(How to complete this task):
A verbatim copy of the data is wanted, minus any picture in it.

(Extracted information):
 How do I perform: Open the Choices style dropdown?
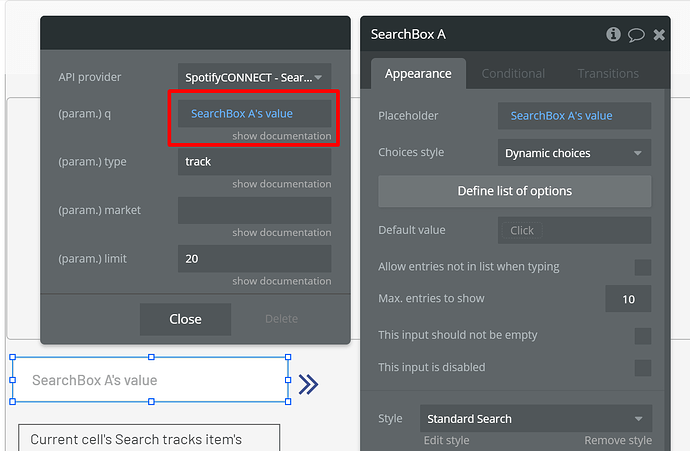[574, 153]
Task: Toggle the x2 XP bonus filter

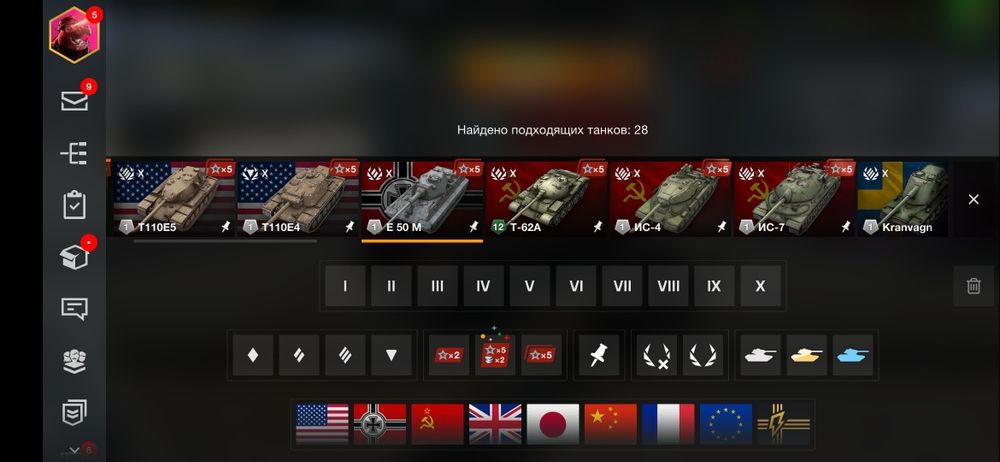Action: (x=449, y=355)
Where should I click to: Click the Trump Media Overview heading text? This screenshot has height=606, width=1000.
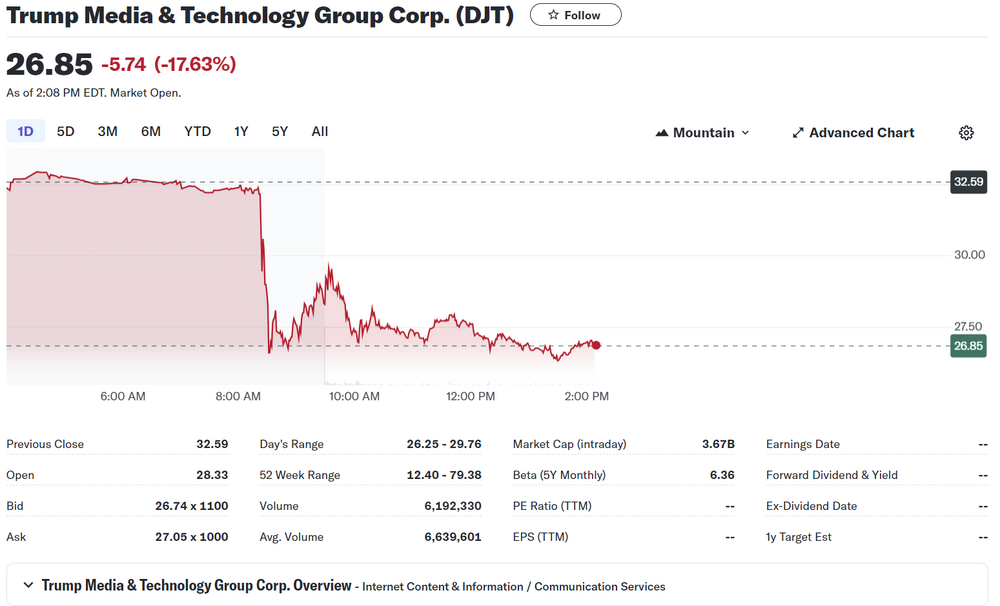(196, 585)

(Exercise answer):
 How do I perform: Open the Choices style dropdown?
[574, 153]
Task: Toggle the x2 XP bonus filter

Action: (x=449, y=355)
Where should I click to: Click the Trump Media Overview heading text? This screenshot has height=606, width=1000.
(196, 585)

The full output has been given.